=== Text extract ===

====

The growth in mobile visitors may be driving another usage trend: The number of pages viewed per visitor was flat in year-to-year data from April and down 18 percent since the end of 2012. The metric stands at just under three pages.

Mulder theorized that the growth in mobile visitors, who want “bite-size” content, as well as a drop in visits to stations’ homepages have contributed to the decline. Visitors are increasingly going to pubradio sites from social media or search results.

Visitors who land on station sites through these referrals go directly to individual story pages, Mulder noted, and they’re most often expecting to read a news story rather than listen to audio. The data showed that these visitors leave the site after they’re done reading the content that drew them there. Stations must find ways to engage these visitors with more of their web content if they are to get them to spend more time on their websites.

“The story page, for all intents and purposes,” he added, “is our homepage. And, if our story pages are a dead end, we are missing a real opportunity.”

The analysis found that 36 percent of visitors came to station sites via story pages, compared to 27 percent who came in through homepages.

Interest in audio content is a key differentiation point in determining how frequently users visit stations’ websites, Mulder noted. The heaviest visitors listened to five times more audio while on station websites but read three times less text than the lightest users.

“Text is awesome at driving and acquiring new audiences,” he said. “But audio is our core differentiator.”

  • John Sutton

    It’s like 1985-1995 all over again. The lessons learned in using Arbitron for public service metrics can be applied to the web or another decade can be wasted relearning those lessons.

====

=== Items ===

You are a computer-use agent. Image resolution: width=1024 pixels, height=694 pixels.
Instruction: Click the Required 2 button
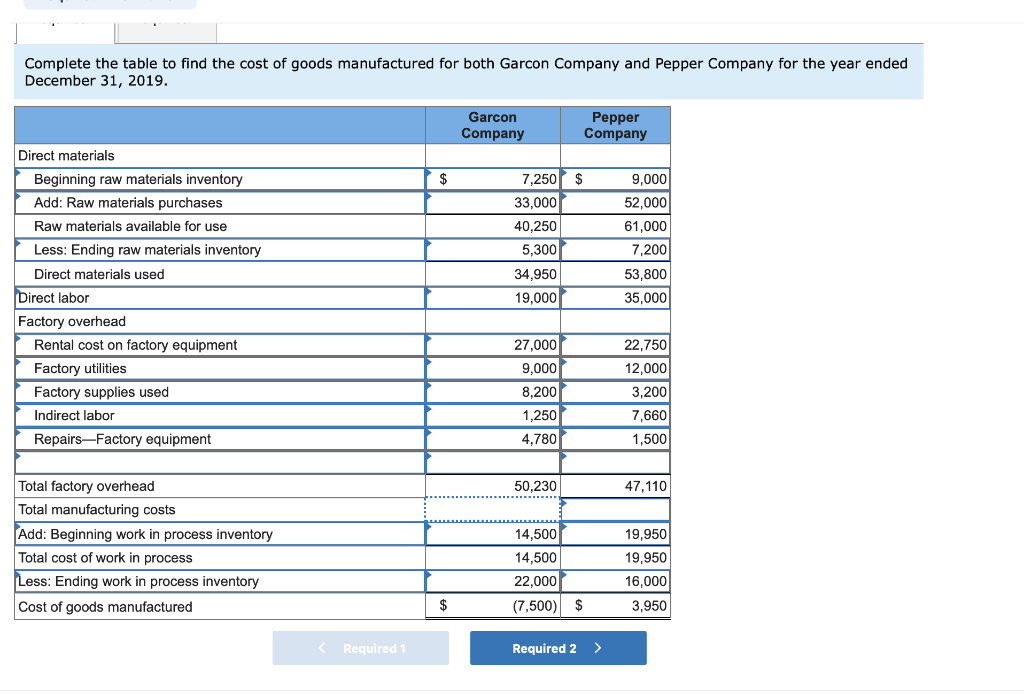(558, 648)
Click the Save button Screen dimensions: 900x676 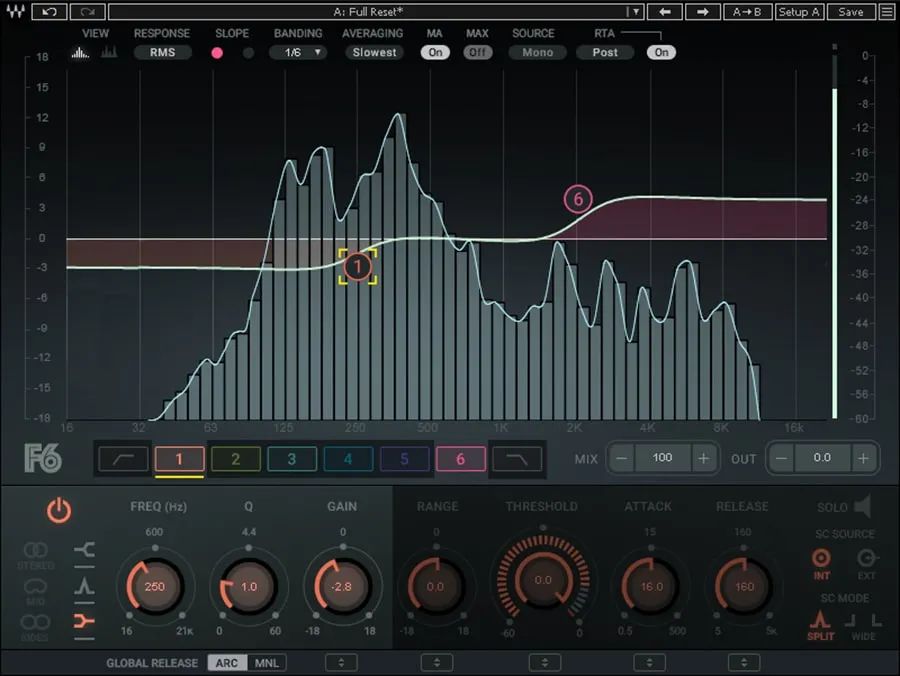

====

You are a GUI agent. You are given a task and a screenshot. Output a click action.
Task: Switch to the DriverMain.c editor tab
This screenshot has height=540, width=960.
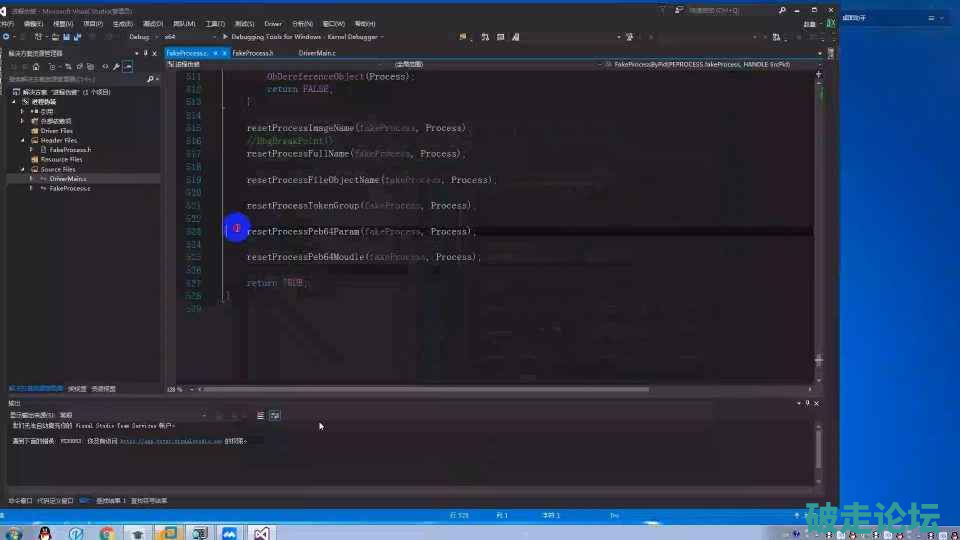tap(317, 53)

====

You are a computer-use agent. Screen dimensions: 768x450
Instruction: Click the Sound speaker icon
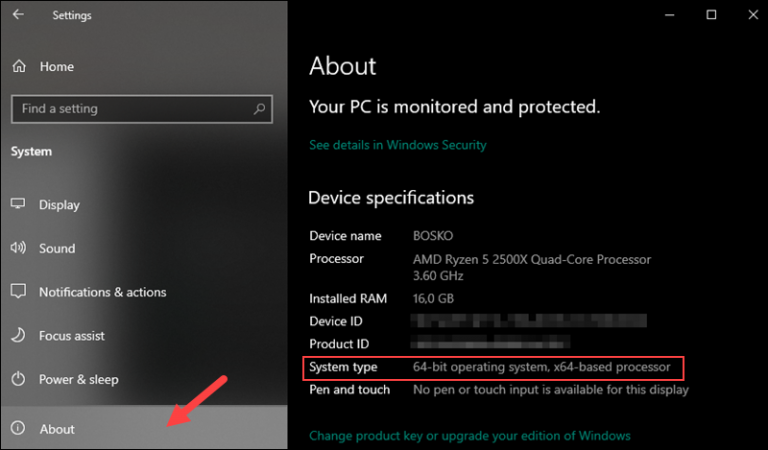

====

=== Objectives ===
• 1. Answer these from the text on public radio website traffic:
(a) By what percentage have pages viewed per visitor dropped since the end of 2012?
(b) What share of visitors reached station sites through story pages?
(c) Compared with the lightest users, how much more audio did the heaviest visitors listen to on station websites?
• 2. Print the passage of the text on public radio website traffic from "The growth in mobile visitors may" to "under three pages.".

=== Solution list ===
• 1.
(a) 18 percent
(b) 36 percent
(c) Five times more

• 2.
The growth in mobile visitors may be driving another usage trend: The number of pages viewed per visitor was flat in year-to-year data from April and down 18 percent since the end of 2012. The metric stands at just under three pages.